* **SOURCE DOCUMENT**:
[Begin]
Sarkari Mehmaan is a 1979 Bollywood crime film drama directed by N. D. Kothari. The film stars Vinod Khanna and Jasmin in lead roles.

Plot
Police inspector Anand is very honest, he is known for his honesty, diligence and bravery. He single-handedly captures and arrests notorious smuggler and criminal Jack (Ranjeet), who is sentenced to several years of jail. Anand (Vinod Khanna) in disguise, also captures gangster Gul Khan (Amjad Khan), who is also sentenced to a long term in jail. Anand's wife Rekha is not very honest and trustworthy and has an affair with another man named Somesh. There are a lot of fights and arguments between husband and wife and Anand threatens to kill her. He starts following his wife hoping to catch her and Somesh red-handed. Shortly after that, Rekha and Somesh are found dead and Anand is arrested for their murder, though he has not killed them. To prove his innocence and to find the real murderers, he escapes from jail and surprisingly comes back face to face with his foes. Ultimately, he is proved innocent and the real murderer is arrested.
[End]
* **RAW RECORDS**:
[Begin]
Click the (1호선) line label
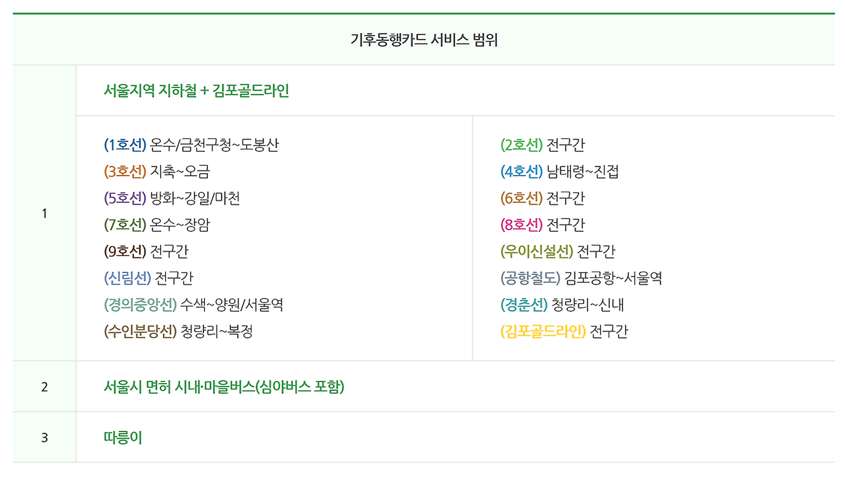 [125, 145]
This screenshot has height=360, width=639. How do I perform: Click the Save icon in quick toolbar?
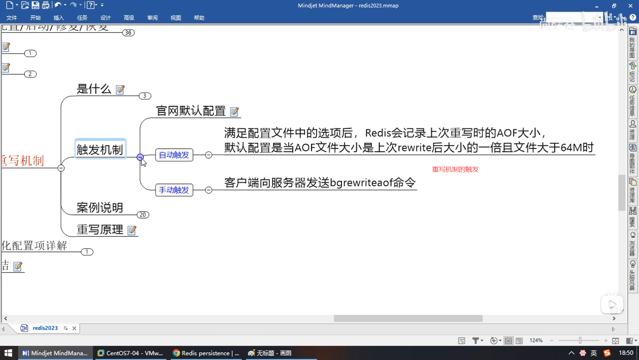click(x=35, y=5)
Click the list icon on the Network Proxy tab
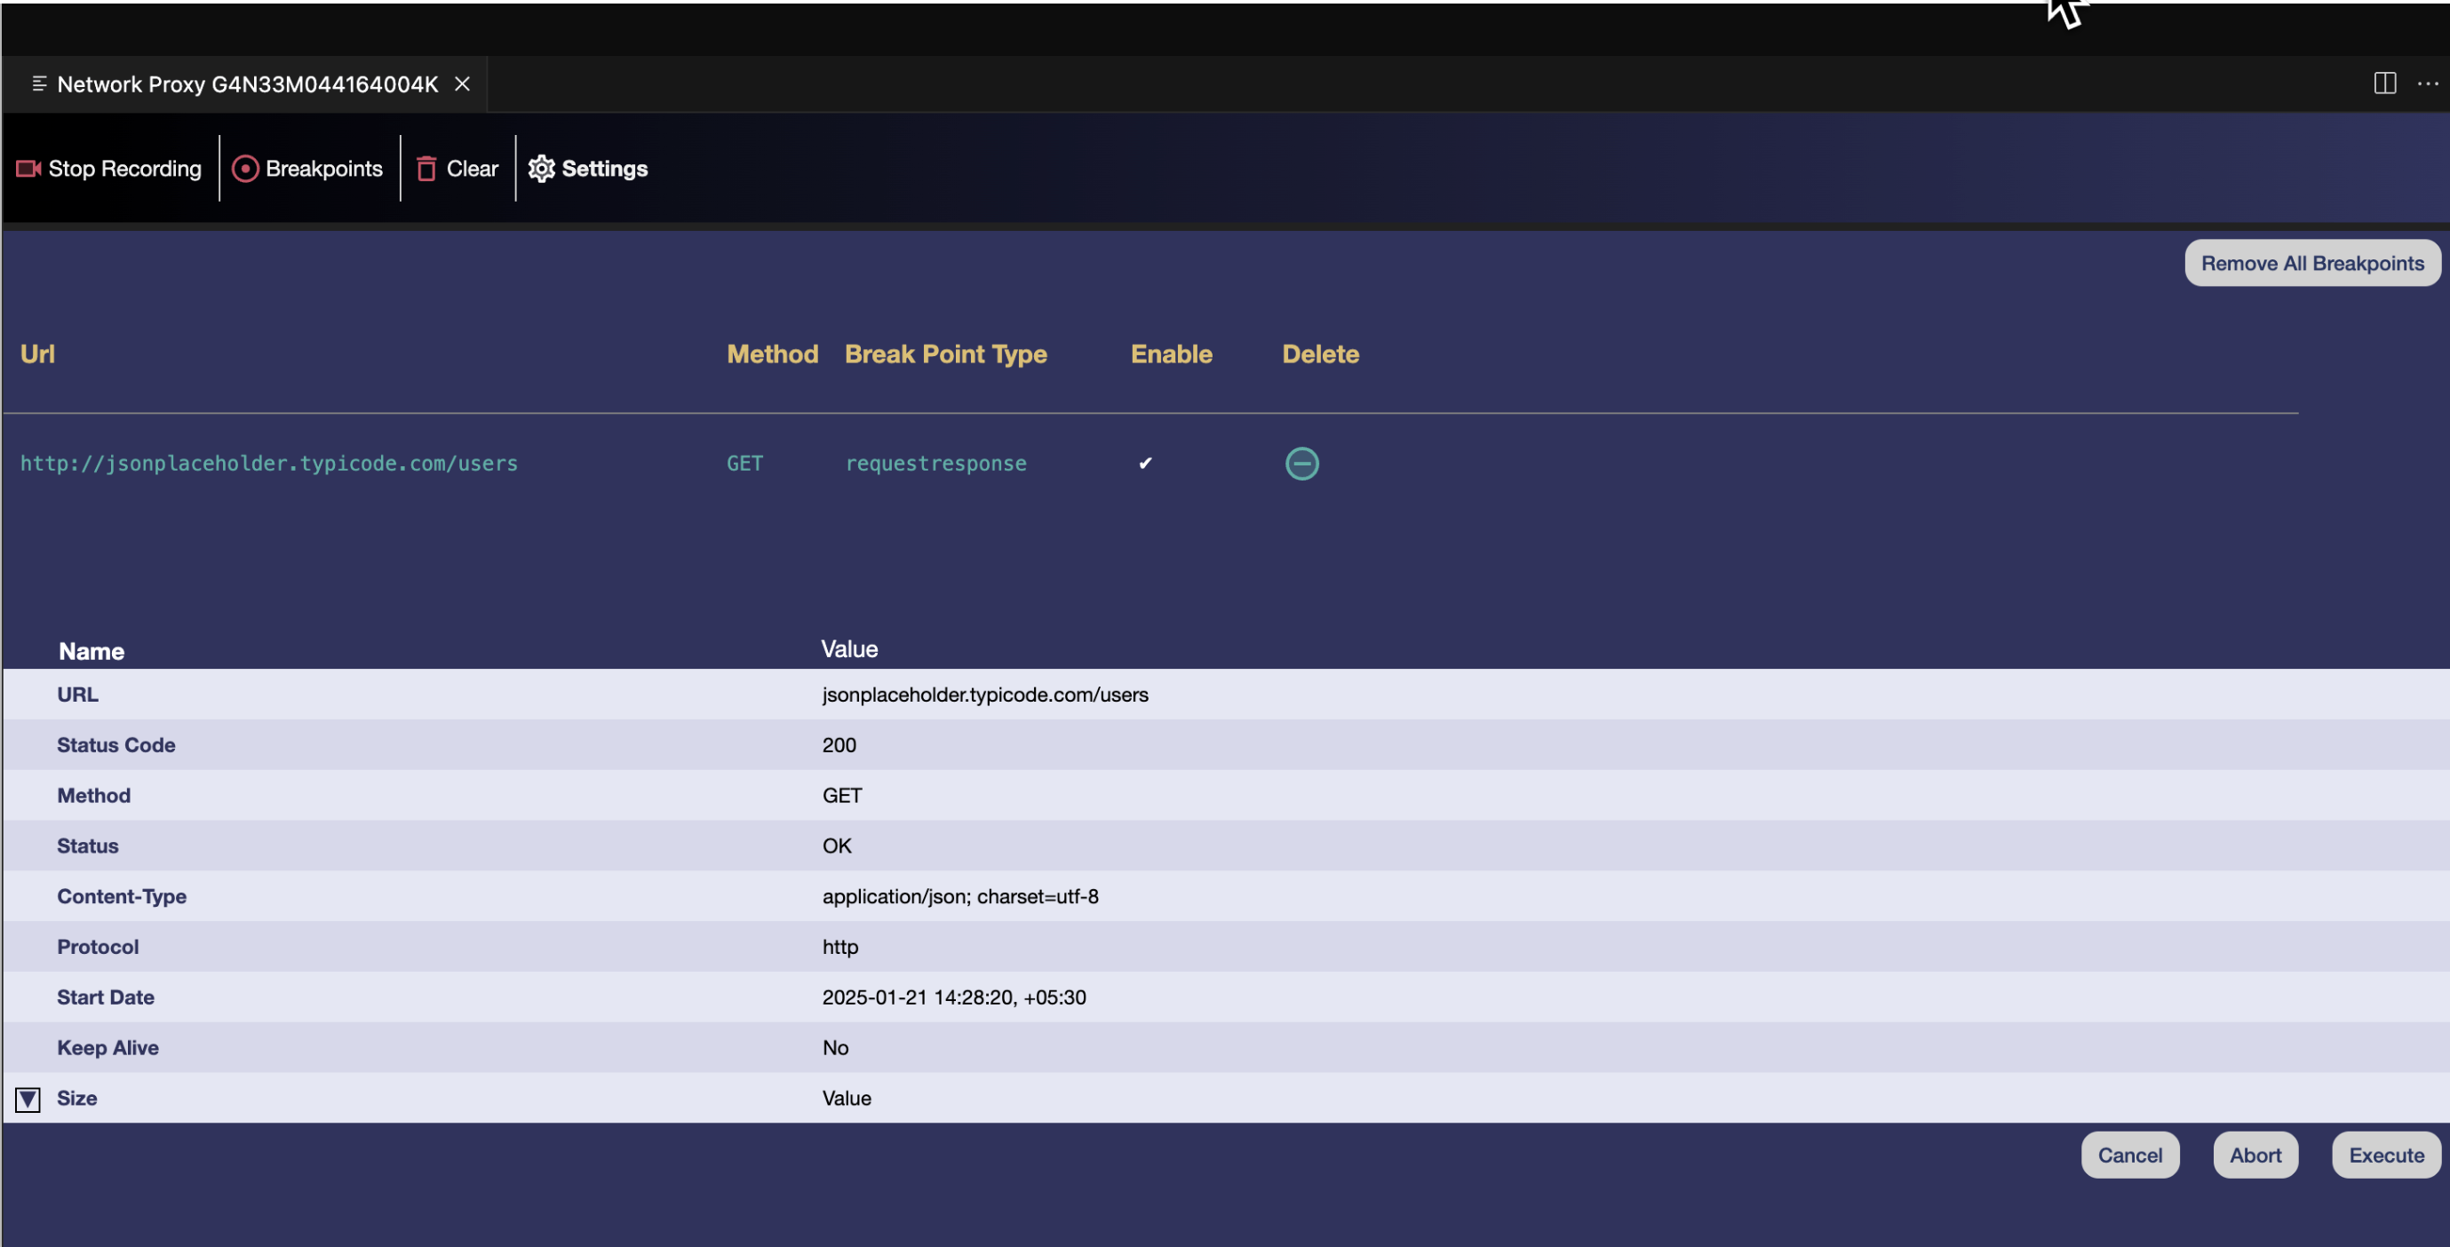Viewport: 2450px width, 1247px height. 39,84
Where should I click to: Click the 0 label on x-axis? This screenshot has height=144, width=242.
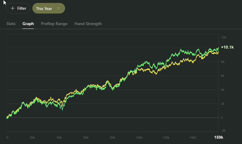(7, 137)
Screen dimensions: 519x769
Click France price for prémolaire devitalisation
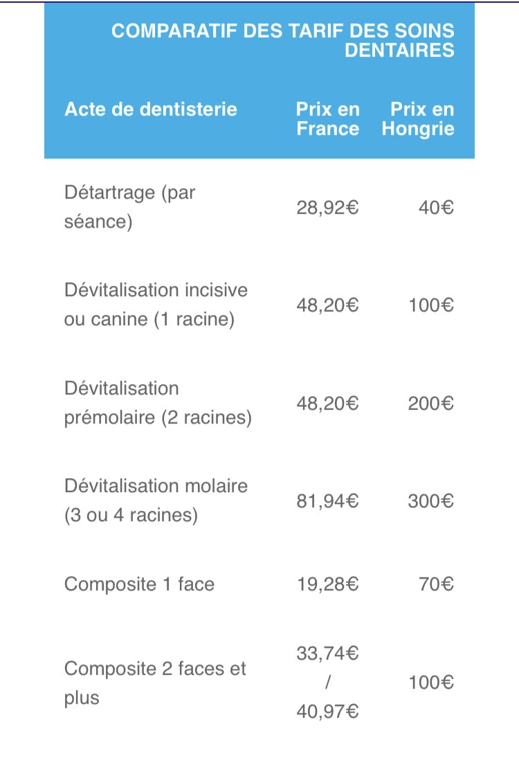point(327,404)
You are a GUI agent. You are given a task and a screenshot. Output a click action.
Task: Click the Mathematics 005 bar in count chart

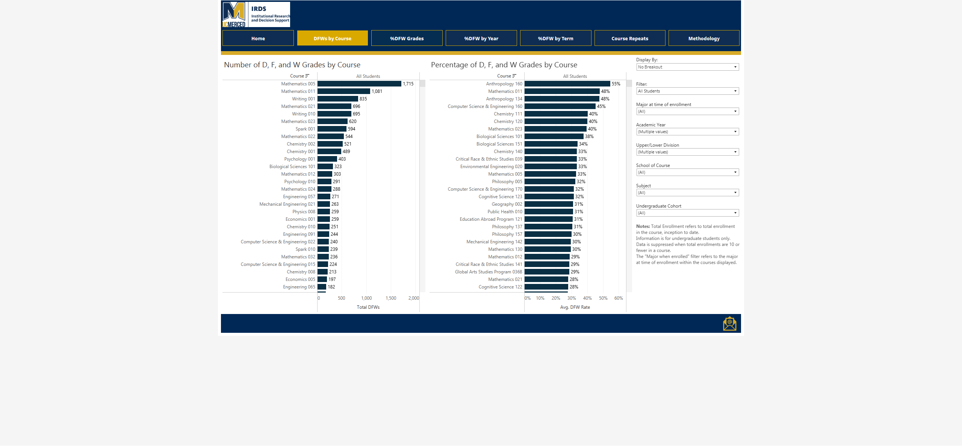(359, 84)
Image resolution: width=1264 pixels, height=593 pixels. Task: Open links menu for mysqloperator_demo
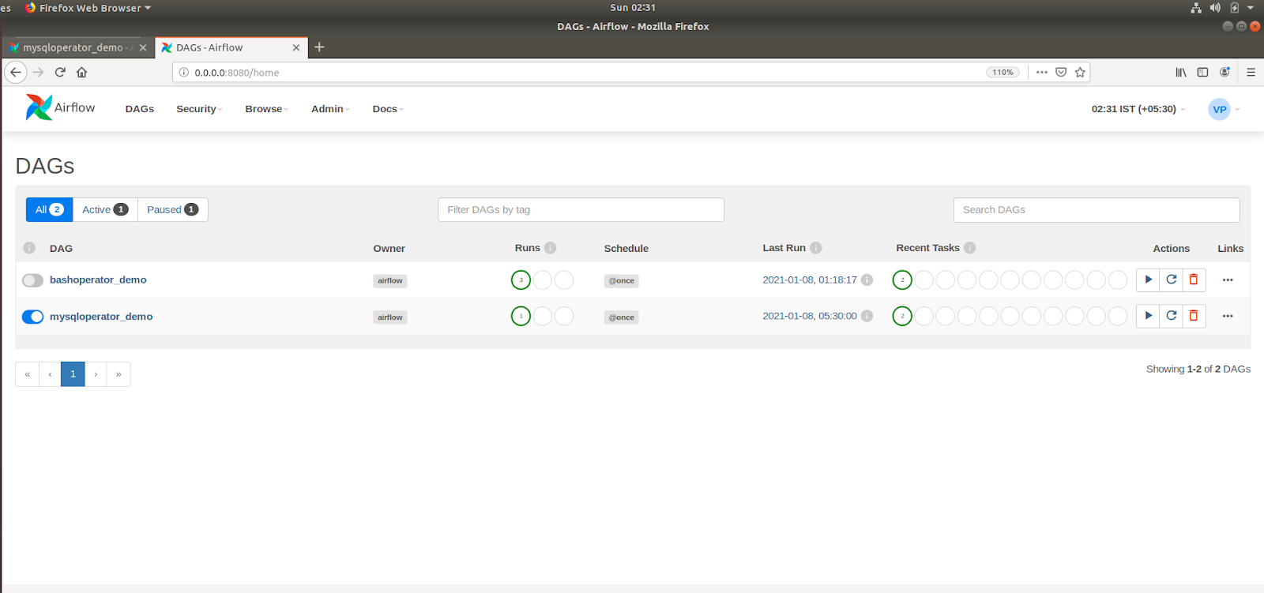click(x=1228, y=316)
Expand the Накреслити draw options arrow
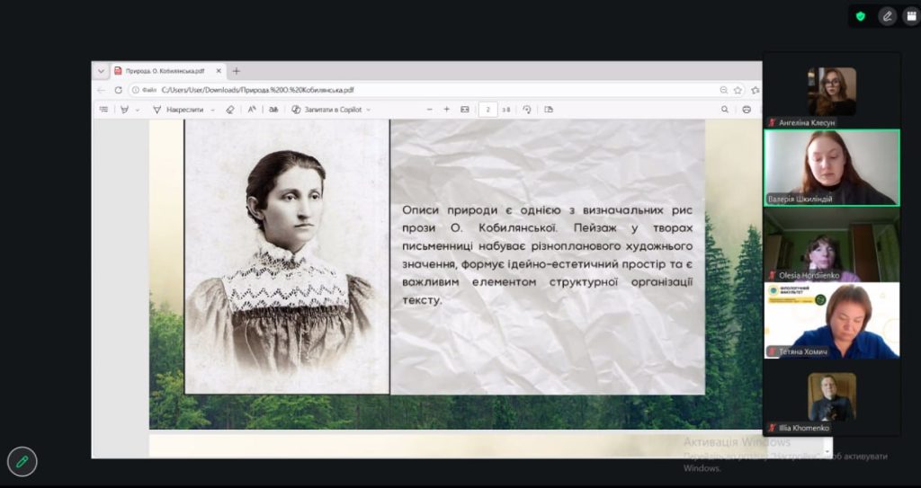Screen dimensions: 921x488 (213, 110)
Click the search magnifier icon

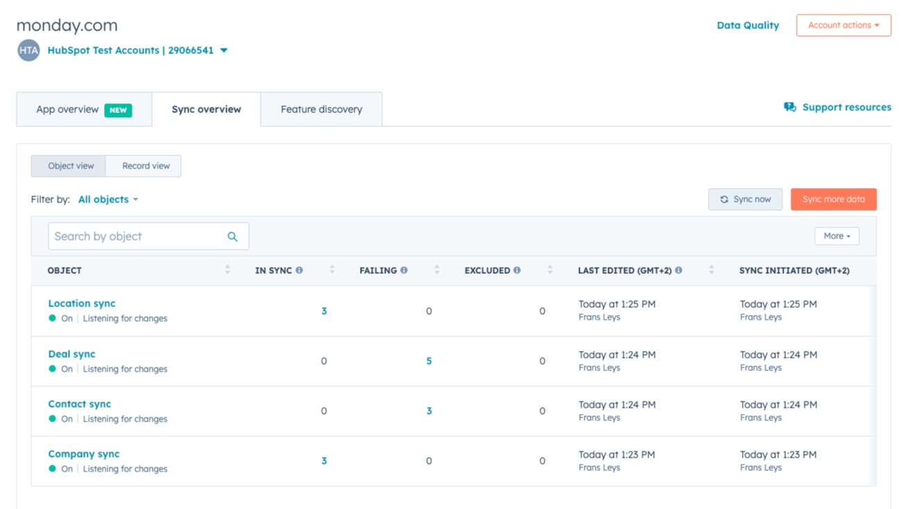pyautogui.click(x=232, y=236)
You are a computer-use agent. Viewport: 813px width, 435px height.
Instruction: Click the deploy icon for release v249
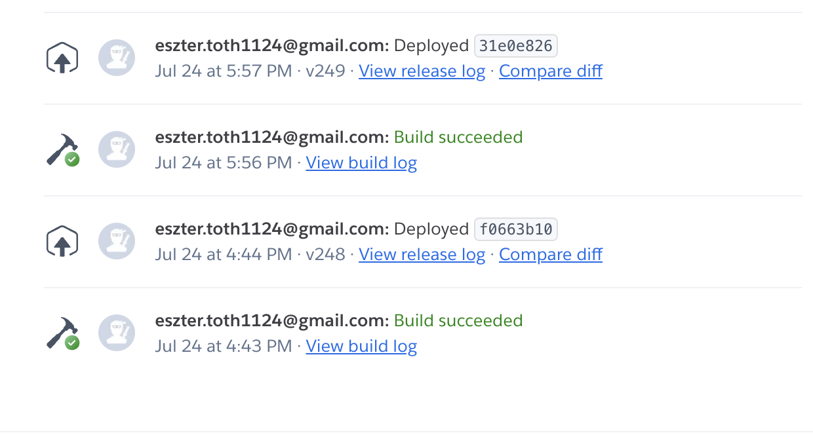(62, 58)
[End]
* **DIRECTION**: According to the film summary, what is the name of the man Anand's wife Rekha has an affair with?

* **CORRECT OUTPUT**: Somesh